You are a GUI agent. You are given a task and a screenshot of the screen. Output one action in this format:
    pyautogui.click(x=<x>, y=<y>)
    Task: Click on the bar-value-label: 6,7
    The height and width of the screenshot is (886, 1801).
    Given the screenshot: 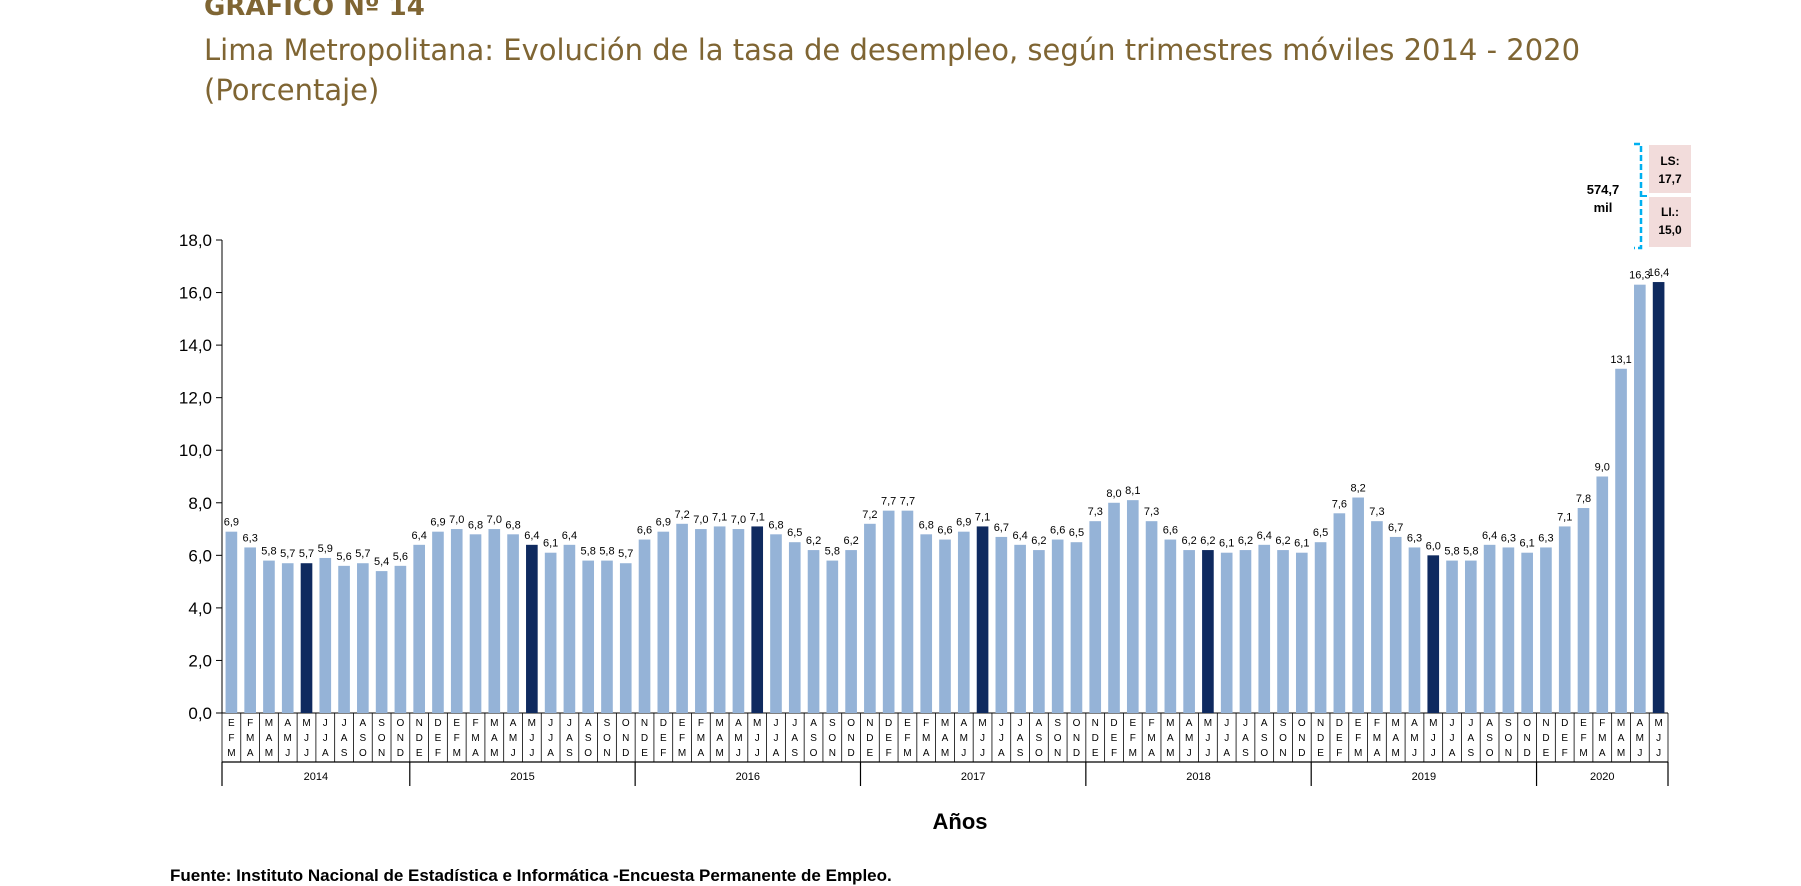 What is the action you would take?
    pyautogui.click(x=1396, y=528)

→ PROBLEM
Copy the records word for word, from their first line through the line containing "The height and", with both of those lines included.

→ RESULT OF THE EXERCISE
You are a GUI agent. You are given a task and a screenshot of the screen. Output one action in this format:
    pyautogui.click(x=<x>, y=<y>)
    Task: Click on the bar-value-label: 6,7
    The height and width of the screenshot is (886, 1801).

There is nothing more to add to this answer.